### WHAT YOU SHOULD DO
Using the entries below, write out the line with "You are a computer-use agent. This", the line with "The height and width of the screenshot is (500, 600).", and every line in between, exactly as each is written.
** Opening INPUT RECORDS block **
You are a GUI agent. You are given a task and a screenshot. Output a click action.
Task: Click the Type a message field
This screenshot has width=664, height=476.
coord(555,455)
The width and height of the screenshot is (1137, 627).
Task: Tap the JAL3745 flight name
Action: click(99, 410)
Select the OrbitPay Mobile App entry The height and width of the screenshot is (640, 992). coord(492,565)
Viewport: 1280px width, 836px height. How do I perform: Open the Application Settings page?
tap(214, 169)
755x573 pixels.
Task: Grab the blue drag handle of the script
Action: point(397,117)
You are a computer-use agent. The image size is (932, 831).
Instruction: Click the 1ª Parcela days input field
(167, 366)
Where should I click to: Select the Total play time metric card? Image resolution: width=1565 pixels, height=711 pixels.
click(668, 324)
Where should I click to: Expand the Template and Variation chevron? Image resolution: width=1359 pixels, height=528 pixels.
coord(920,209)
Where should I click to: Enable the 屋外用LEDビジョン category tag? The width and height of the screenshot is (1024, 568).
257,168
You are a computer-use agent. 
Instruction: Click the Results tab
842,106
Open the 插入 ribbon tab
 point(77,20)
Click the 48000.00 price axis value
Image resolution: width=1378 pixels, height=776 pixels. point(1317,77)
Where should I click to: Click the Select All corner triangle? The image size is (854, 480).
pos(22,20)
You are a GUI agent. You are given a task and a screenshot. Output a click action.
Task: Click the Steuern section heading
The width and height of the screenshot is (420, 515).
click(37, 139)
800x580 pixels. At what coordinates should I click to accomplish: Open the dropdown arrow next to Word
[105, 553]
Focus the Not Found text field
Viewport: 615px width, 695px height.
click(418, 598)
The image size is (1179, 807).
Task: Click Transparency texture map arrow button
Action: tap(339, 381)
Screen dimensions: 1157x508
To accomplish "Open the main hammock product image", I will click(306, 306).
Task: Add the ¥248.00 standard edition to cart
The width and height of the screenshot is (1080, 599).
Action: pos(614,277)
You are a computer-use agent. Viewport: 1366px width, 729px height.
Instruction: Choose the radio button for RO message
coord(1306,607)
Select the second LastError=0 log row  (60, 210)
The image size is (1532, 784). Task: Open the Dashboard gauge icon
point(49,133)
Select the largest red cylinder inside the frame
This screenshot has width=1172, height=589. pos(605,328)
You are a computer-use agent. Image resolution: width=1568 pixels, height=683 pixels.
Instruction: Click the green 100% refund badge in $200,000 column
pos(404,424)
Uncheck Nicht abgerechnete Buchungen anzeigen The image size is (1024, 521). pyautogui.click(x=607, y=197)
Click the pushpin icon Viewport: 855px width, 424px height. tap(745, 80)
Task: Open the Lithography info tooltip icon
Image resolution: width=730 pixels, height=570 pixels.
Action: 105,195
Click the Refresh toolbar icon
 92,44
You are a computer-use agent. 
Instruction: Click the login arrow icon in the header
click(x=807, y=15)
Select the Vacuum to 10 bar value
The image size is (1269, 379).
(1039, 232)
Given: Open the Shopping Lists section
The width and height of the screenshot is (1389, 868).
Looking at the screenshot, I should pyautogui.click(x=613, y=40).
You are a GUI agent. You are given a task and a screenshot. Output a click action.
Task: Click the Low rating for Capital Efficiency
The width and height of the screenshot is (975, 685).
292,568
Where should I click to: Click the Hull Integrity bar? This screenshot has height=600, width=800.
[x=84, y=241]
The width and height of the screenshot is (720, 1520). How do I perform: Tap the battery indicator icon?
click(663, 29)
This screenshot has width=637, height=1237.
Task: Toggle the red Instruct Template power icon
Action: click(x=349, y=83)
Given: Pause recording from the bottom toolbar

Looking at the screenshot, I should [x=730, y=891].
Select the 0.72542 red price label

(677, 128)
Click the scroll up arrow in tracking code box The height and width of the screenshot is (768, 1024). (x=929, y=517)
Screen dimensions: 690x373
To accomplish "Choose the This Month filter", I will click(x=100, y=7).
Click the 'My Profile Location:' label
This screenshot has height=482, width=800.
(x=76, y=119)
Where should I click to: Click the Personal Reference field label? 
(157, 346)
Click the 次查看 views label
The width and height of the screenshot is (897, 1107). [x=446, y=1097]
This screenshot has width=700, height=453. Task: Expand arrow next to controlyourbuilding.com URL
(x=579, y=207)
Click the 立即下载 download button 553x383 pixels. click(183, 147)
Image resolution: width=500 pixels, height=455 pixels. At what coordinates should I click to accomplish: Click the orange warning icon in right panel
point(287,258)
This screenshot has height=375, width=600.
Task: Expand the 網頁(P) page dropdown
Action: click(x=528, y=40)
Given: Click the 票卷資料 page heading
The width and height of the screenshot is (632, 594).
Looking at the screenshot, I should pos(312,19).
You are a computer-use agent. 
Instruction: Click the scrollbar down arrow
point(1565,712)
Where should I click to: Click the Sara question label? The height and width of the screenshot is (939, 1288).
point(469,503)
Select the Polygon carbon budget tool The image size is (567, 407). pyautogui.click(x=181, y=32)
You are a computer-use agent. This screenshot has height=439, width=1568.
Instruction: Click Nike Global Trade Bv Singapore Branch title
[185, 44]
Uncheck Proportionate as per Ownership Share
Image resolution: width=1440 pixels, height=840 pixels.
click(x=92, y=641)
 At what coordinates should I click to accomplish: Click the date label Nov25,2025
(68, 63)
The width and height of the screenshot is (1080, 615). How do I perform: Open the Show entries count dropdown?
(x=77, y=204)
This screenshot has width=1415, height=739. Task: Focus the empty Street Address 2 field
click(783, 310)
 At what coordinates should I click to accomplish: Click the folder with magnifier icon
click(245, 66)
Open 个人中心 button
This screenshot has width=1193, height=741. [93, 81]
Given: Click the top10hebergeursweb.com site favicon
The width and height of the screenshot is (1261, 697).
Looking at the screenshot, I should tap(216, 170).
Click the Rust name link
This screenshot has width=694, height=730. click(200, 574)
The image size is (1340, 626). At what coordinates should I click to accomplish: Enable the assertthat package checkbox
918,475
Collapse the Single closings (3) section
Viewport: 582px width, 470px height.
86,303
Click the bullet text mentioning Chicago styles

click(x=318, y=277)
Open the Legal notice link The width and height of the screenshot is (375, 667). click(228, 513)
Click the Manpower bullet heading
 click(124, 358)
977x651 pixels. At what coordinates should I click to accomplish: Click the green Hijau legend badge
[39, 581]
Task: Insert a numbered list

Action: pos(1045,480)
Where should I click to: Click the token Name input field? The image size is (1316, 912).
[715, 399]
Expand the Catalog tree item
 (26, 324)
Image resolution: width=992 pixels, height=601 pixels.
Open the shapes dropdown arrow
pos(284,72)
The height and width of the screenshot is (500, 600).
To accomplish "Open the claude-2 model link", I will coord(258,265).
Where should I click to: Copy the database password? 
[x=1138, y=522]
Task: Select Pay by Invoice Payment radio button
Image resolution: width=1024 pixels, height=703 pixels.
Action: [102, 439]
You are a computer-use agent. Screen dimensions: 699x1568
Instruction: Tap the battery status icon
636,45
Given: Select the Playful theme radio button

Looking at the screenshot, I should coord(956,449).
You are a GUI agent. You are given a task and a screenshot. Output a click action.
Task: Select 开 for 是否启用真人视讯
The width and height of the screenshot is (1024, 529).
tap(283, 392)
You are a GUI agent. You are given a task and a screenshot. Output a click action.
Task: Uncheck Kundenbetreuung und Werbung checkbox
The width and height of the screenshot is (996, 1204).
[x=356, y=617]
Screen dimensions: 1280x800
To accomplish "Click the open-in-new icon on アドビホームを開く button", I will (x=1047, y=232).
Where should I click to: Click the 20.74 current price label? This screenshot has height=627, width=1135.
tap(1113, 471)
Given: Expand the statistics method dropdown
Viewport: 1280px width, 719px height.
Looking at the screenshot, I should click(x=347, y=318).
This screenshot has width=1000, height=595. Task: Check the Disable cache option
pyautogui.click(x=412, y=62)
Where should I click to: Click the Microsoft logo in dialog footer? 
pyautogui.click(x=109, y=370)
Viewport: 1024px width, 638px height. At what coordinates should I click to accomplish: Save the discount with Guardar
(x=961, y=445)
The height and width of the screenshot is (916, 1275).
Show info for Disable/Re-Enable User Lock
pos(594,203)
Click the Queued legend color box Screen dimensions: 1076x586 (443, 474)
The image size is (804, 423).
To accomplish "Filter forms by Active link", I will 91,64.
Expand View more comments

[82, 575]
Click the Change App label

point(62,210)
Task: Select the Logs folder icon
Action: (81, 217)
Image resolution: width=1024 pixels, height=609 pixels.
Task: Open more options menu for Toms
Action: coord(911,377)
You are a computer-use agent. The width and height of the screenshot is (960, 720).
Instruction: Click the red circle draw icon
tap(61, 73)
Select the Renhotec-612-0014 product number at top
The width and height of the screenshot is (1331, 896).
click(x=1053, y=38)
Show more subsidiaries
** Closing INPUT RECORDS block **
### YOUR SOLUTION
You are a computer-use agent. This screenshot has height=439, width=1568.
Instruction: Click Nike Global Trade Bv Singapore Branch title
[185, 44]
Uncheck Proportionate as per Ownership Share
Image resolution: width=1440 pixels, height=840 pixels.
click(x=92, y=641)
 At what coordinates should I click to accomplish: Click the date label Nov25,2025
(68, 63)
The width and height of the screenshot is (1080, 615). How do I perform: Open the Show entries count dropdown?
(x=77, y=204)
This screenshot has width=1415, height=739. Task: Focus the empty Street Address 2 field
click(783, 310)
 At what coordinates should I click to accomplish: Click the folder with magnifier icon
click(245, 66)
Open 个人中心 button
This screenshot has width=1193, height=741. [93, 81]
Given: Click the top10hebergeursweb.com site favicon
The width and height of the screenshot is (1261, 697).
Looking at the screenshot, I should tap(216, 170).
Click the Rust name link
This screenshot has width=694, height=730. click(200, 574)
The image size is (1340, 626). At what coordinates should I click to accomplish: Enable the assertthat package checkbox
918,475
Collapse the Single closings (3) section
Viewport: 582px width, 470px height.
86,303
Click the bullet text mentioning Chicago styles

click(x=318, y=277)
Open the Legal notice link The width and height of the screenshot is (375, 667). click(228, 513)
Click the Manpower bullet heading
 click(124, 358)
977x651 pixels. At what coordinates should I click to accomplish: Click the green Hijau legend badge
[39, 581]
Task: Insert a numbered list

Action: pos(1045,480)
Where should I click to: Click the token Name input field? The image size is (1316, 912).
[715, 399]
Expand the Catalog tree item
 (26, 324)
Image resolution: width=992 pixels, height=601 pixels.
Open the shapes dropdown arrow
pos(284,72)
The height and width of the screenshot is (500, 600).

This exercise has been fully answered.